◆ **EXTRAIT DU DOCUMENT**
◆ ◆ ◆
Grand dictionnaire universel du XIXe siècle/BOTHWELL (John HEPBURN, comte DE), seigneur écossais

Administration du grand dictionnaire universel (2, part. 3p. 1037-1038).

BOTHWELL (John Hepburn, comte de), seigneur écossais, célèbre dans l’histoire de Marie Stuart, dont il fut le champion, le ravisseur, l’époux, et qui, enveloppé dans sa fatale destinée, alla mourir prisonnier dans un château isolé du Danemark en 1578. Fidèle partisan de Marie de Lorraine, il prit part à la guerre civile qui éclata sous sa régence (1559-1560) et contribua vaillamment au succès des troupes royales. Marie Stuart étant montée sur le trône, il embrassa énergiquement sa cause ; mais une querelle avec le comte Murray, frère naturel de la jeune reine, l’ayant obligé de quitter le royaume, il se rendit d’abord en France, puis en Norvège, où il épousa, à Bergen, Anna, fille de Christophe, de la maison de Benkestok. De retour avec elle en France, il dissipa follement sa dot et disparut laissant sa femme retourner dans sa famille.

Murray ayant pris les armes contre sa sœur (1565), Bothwell fut rappelé en Écosse, où, investi par la reine d’un grand commandement, il ne tarda pas à subjuguer ses ennemis. Nommé, en récompense de ses services, gouverneur du château de Dunbar, dans le voisinage duquel il possédait des domaines patrimoniaux considérables, il épousa, le 22 février 1566, sans se soucier du mariage qu’il avait déjà contracté en Norvège, mariage inconnu en Écosse, Jane Gordon, sœur du comte d’Huntly ; puis, sous les auspices de Marie, une sorte de réconciliation eut lieu entre lui et Murray.
◆ ◆ ◆
◆ **DONNÉES FOURNIES**
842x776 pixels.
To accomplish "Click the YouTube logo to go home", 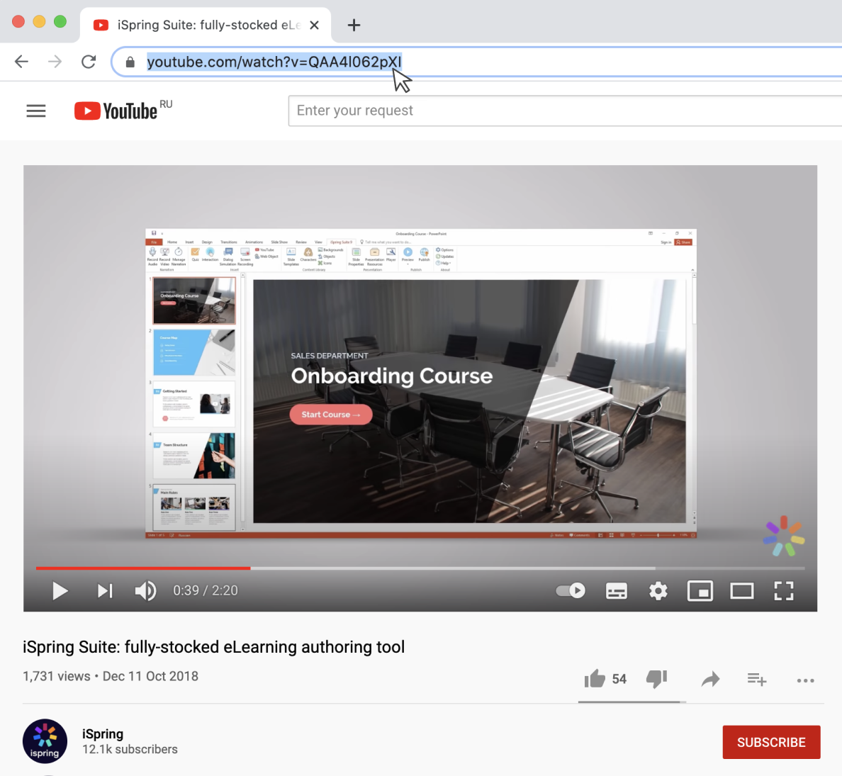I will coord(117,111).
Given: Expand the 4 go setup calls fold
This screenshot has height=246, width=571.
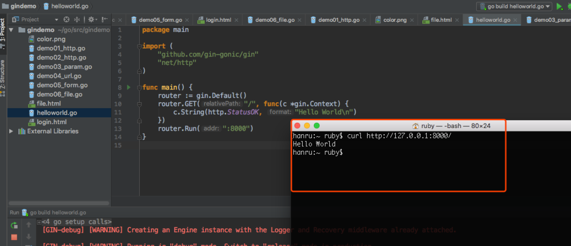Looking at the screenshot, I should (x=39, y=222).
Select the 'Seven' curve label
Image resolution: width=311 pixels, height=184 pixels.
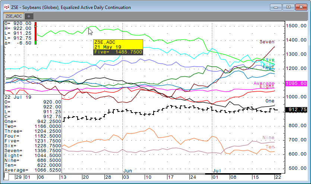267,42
◆ ◆ ◆
◆ **SÉRIE D'EXERCICES**
1. Transcrivez sans rien changer le passage de la notice sur Bothwell, de "Murray ayant pris" à "lui et Murray.".
2. Poursuivez la notice sur le comte de Bothwell à partir de sa dernière phrase.

◆ **RÉPONSES DANS L'ORDRE**
1.
Murray ayant pris les armes contre sa sœur (1565), Bothwell fut rappelé en Écosse, où, investi par la reine d’un grand commandement, il ne tarda pas à subjuguer ses ennemis. Nommé, en récompense de ses services, gouverneur du château de Dunbar, dans le voisinage duquel il possédait des domaines patrimoniaux considérables, il épousa, le 22 février 1566, sans se soucier du mariage qu’il avait déjà contracté en Norvège, mariage inconnu en Écosse, Jane Gordon, sœur du comte d’Huntly ; puis, sous les auspices de Marie, une sorte de réconciliation eut lieu entre lui et Murray.

2.
Dans le courant de la même année (9 mars 1566) et au commencement de l’année suivante (9 février 1567), un double assassinat, celui de David Riccio et celui de Darnley, vint donner un nouvel aliment à la haine farouche des ennemis de la reine d’Écosse. Impliqué de complicité dans le second, Bothwell, accompagné d'une troupe nombreuse, se présenta devant le tribunal institué pour le juger et fut absous. Peu de temps après (24 avril), ayant enlevé de force Marie Stuart, il la conduisit au château de Dunbar, et son divorce avec Jane Gordon ayant été prononcé, il l’épousa solennellement à Édimbourg le 15 mai. Dès ce moment, la perte de Marie Stuart fut résolue ; en effet, le 24 juillet, l’infortunée reine, incarcérée dans le château de Lochleven, signait, contrainte par ses implacables ennemis, son acte d’abdication ; l’échafaud devait terminer, vingt ans plus tard, sa lugubre existence.

Quant à Bothwell, il se retira d’abord librement au château de Dunbar. Mais, bientôt, la tempête se déchaîna contre lui. Déclaré par les lords écossais déchu de son rang, titres et dignités, il vit, en outre, sa tête mise à prix. Il se réfugia alors aux Îles Orcades et Shetland, dont il avait été créé duc héréditaire peu avant son mariage avec la reine. Une escadre, envoyée d’Écosse à sa poursuite, le força de les abandonner. Il prit la mer avec deux vaisseaux et se dirigea vers le Danemark ; mais, capturé par un bâtiment de guerre danois, dont le capitaine Christian Aalborg ne voulut voir en lui, malgré toutes ses assurances, qu’un dangereux pirate, il fut amené à Bergen. Là il retrouva Anna Benkestok, qui lui intenta un procès en bigamie. Il lui céda, pour qu’elle retirât sa plainte, le plus petit de ses vaisseaux, y compris la cargaison, et lui promit une rente viagère de 100 dollars, que naturellement elle ne toucha jamais. Puis le gouverneur Erik Rosenkrandz le fit comparaître devant une commission de vingt-trois membres. Bothwell répondit aux questions qu’elle lui posa avec une certaine hauteur. Chose singulière ! on trouva parmi ses papiers l’acte du parlement qui mettait sa tête à prix. Sur les conclusions de la commission, il fut envoyé à Copenhague.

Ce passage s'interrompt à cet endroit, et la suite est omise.